In East of Eden, there are two sets of brothers whose relationships are tested by rivalry and jealousy, universal sibling conflicts made worse by parental favoritism. But it is the choices they make that define who these characters ultimately become in the novel.

In the story of Cain and Abel, Cain is angry and dejected when God rejects his offering. In response, God admonishes Cain,

If you do well, you hold up your head; but if not, sin is a demon lurking at the door: his urge is toward you, yet you can be his master.

God is telling Cain that he has a choice, that he is not fated to succumb to evil. Cain’s choice is to kill his brother Abel and consequently to be banished to “the land of Nod, east of Eden.”

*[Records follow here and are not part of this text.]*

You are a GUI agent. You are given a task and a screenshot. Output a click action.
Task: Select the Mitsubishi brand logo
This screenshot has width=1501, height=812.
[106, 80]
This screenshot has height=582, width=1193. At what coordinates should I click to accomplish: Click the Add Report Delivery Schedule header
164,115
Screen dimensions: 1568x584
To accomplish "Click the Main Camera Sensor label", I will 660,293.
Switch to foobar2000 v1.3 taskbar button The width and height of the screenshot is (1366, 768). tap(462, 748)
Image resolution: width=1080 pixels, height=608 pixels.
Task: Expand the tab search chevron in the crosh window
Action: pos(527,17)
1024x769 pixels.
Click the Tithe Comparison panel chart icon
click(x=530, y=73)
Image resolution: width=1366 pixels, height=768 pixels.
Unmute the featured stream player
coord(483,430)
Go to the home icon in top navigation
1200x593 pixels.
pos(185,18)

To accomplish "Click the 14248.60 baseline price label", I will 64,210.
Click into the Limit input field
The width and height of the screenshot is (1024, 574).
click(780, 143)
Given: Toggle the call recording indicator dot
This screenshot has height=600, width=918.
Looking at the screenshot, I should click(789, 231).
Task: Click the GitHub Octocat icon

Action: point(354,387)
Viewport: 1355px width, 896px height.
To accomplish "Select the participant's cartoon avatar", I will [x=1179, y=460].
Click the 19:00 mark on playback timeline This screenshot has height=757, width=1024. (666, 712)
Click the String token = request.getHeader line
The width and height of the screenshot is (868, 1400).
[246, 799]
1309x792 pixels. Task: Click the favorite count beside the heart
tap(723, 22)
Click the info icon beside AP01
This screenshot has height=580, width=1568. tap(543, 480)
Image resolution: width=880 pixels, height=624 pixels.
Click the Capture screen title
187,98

In his most personal of novels, John Steinbeck is telling his own sons and all his readers that we are not victims of our past or our DNA but rather the sum of our choices.

So are humans inherently evil? Without a doubt. Just a perusal of the daily news gives ample evidence of man’s inhumanity to man. But it is also true that humans are intrinsically good. Every day there are individuals quietly performing small acts of kindness and often huge acts of courage and generosity that speak to their desire to love others.

So while we may be living in the land “east of Eden,” we are in control of the narrative of our own lives. May our actions tell a story of love and hope more often than one of hate and despair.